How I Stopped Viewing Big As Unattractive
I have always favored aesthetic. Despite the glaring cues from our visual media and the blatant attitudes of society, proportion has remained central in the formation of my notions of beauty.
As a younger person, I endured my share of self-critique; I had not fully blossomed into my figure and any weight I gained was inadvertently assumed excessive. My pride teetered on whether or not I felt thin enough, and it was not until later, when I realized my own appearance mostly fit my proportional ideals, that I resolved to maintain and enhance it. I was content — nay, pleased — with my figure, aside from a couple of imperfections, and I promised to care for myself not only for longevity and health, but preservation of my physique.
While this sounds vain, I have never so much as assumed any other person found me attractive. I focused on my upkeep solely for my own purposes — that is, to sustain happiness as far as physicality was concerned.

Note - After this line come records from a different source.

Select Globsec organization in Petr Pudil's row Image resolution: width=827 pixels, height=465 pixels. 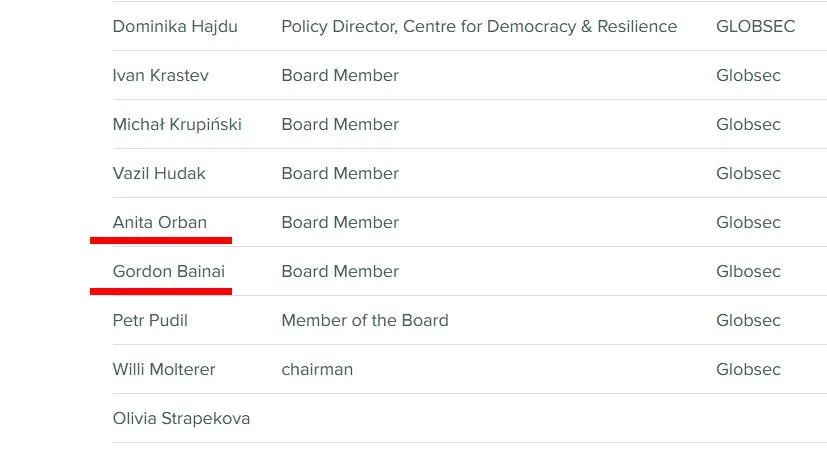pos(748,321)
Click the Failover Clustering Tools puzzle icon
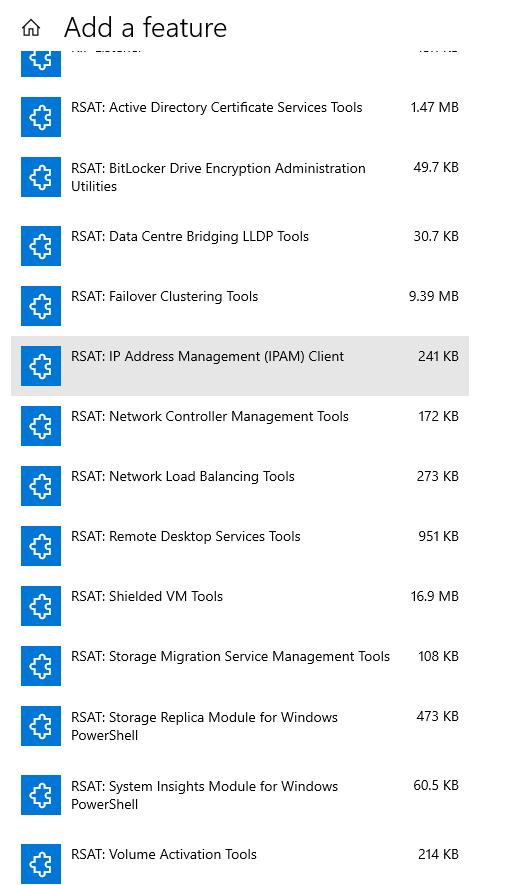Viewport: 520px width, 885px height. tap(41, 306)
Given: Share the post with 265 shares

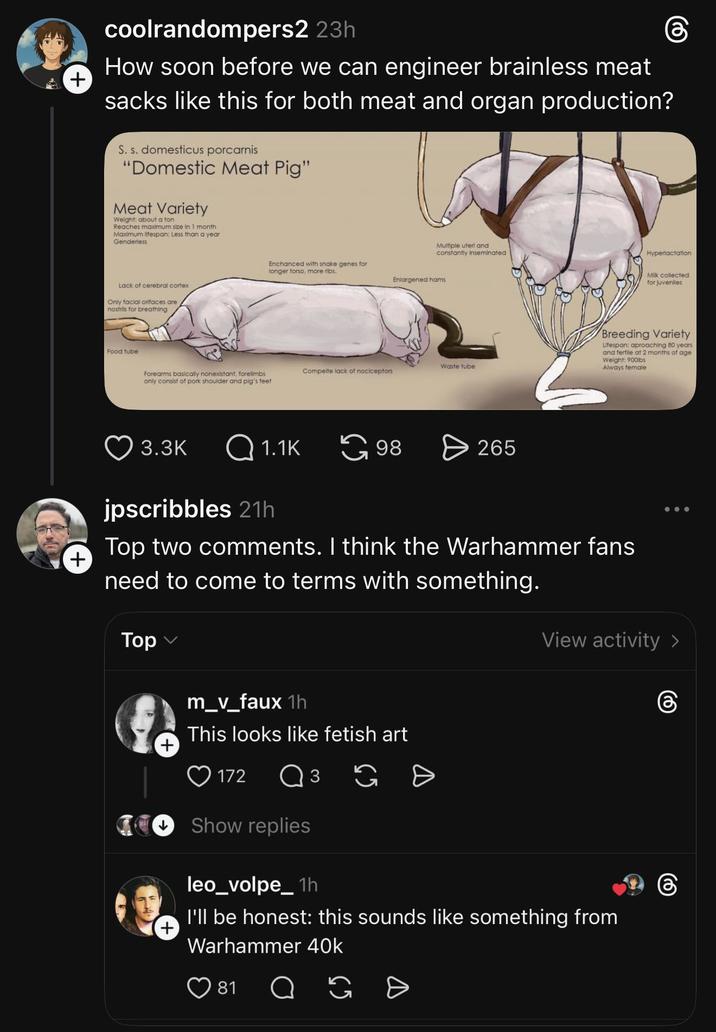Looking at the screenshot, I should 455,447.
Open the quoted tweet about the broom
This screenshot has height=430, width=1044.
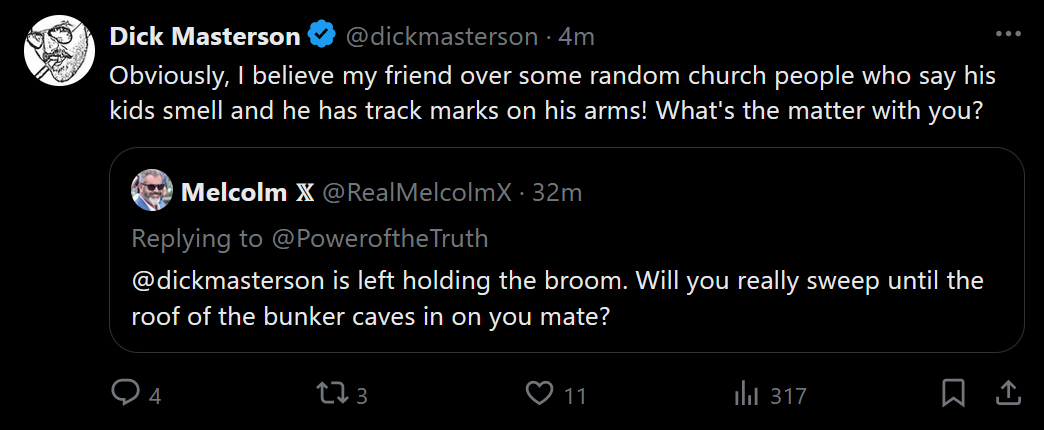tap(567, 250)
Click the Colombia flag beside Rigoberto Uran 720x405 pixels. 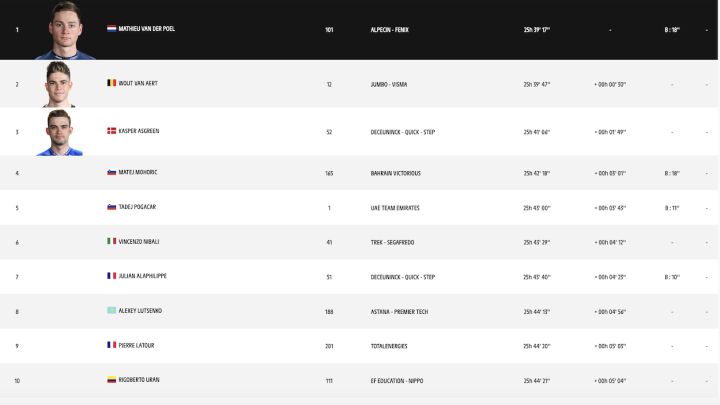(112, 380)
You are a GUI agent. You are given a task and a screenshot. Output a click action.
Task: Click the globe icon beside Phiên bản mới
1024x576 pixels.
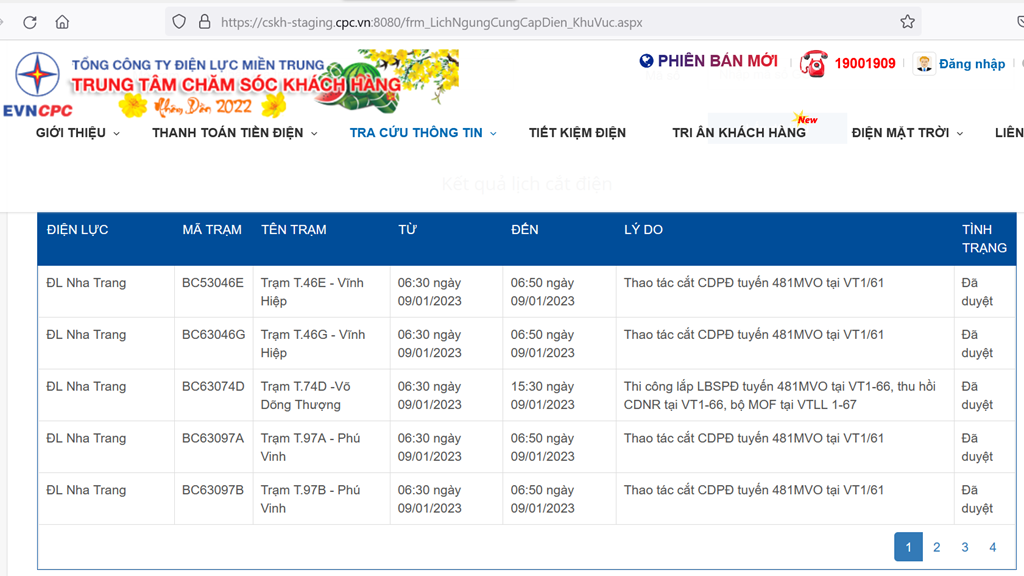(646, 61)
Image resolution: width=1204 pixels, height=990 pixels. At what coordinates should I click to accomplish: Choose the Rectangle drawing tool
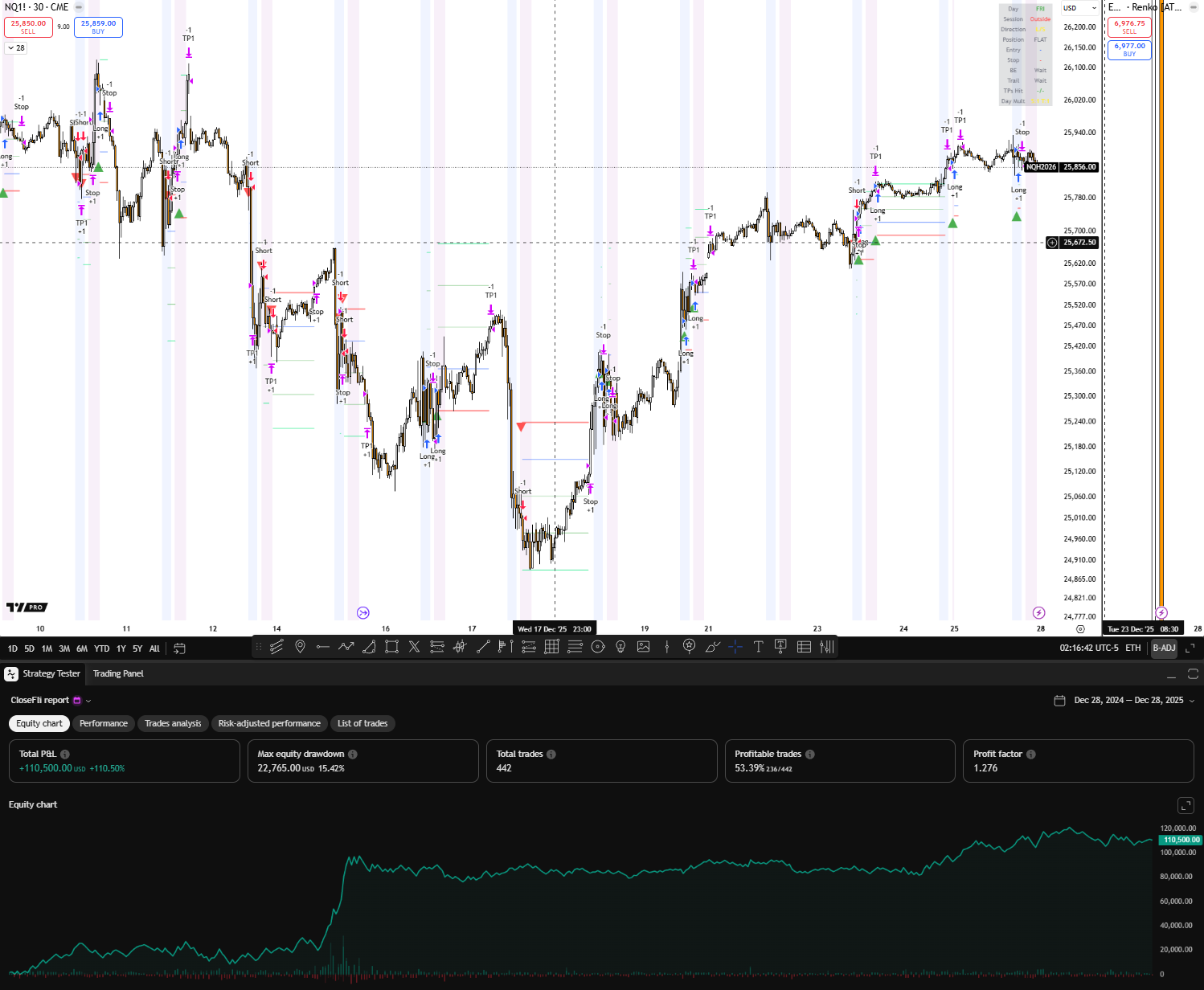point(391,647)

Recently, it is difficult to go online without some mention of terms like ‘fat-shaming’ and ‘body positivity.’ En masse, society seems to reject these ideas because they threaten the status quo, or the rigid framework by which attractiveness is defined. If other people are deemed attractive, those who are actually attractive may lose their social leverage.
However, for someone like myself, with my own notions of aesthetic and beauty, new voices are always welcome into the conversation.
“There is no reason people should feel ashamed of their appearances,” I knew internally, even as someone who congratulated friends upon losing weight or toning their bodies. “Whatever makes them happy,” I would say to myself.
The thing is, for me, this was all true. I never took issue with considering bigger body types attractive because I would examine them with a scientific eye. Only very particular proportions seized my attention, whether on fuller forms or thinner ones. I have always viewed larger bodies as potentially smaller ones and smaller ones as potentially larger. After all, none of us is immune to fluctuations of weight.
Still, is it not exhausting to continuously hear the “conventionally unattractive” justifying their bodies? Is it necessary for people to repeatedly criticize them for “promoting obesity” when they are simply asking for respect as humans? I, for one, am awfully tired of reading articles about how fat bodies are not public domain.
But, alas! There is good news for both sides of this combative binary: we can eliminate the prevalence of these tiresome pieces — and simultaneously respect the sovereignty of others — by respecting our own minds. This very notion opposes the conventional standards our society dictates and forces us to see through our individual perspectives. Combined with an overhaul on the cruciality of physical beauty, this change prevents women and men from having to defend their lifestyles to those encroaching, aggressive voices.
By viewing others with our unique perception, we can shatter these social obstructions and thereby determine what truly appeals to each of us. If we can learn to do this without affronting others with assumptions and false concern, we will begin to see people with unfiltered minds and regard them with the humanity they so deserve.
Perhaps then, each of us will begin to understand that beauty is only a segment of the whole. Young girls will not develop eating disorders based on naturally increasing gravitational pull. Grown adults will no longer expound their dietary habits in public essays. People will hold opinions on beauty without threatening the self-esteem of others. Self-worth will not depend on a single criterium within society’s rigid constraints.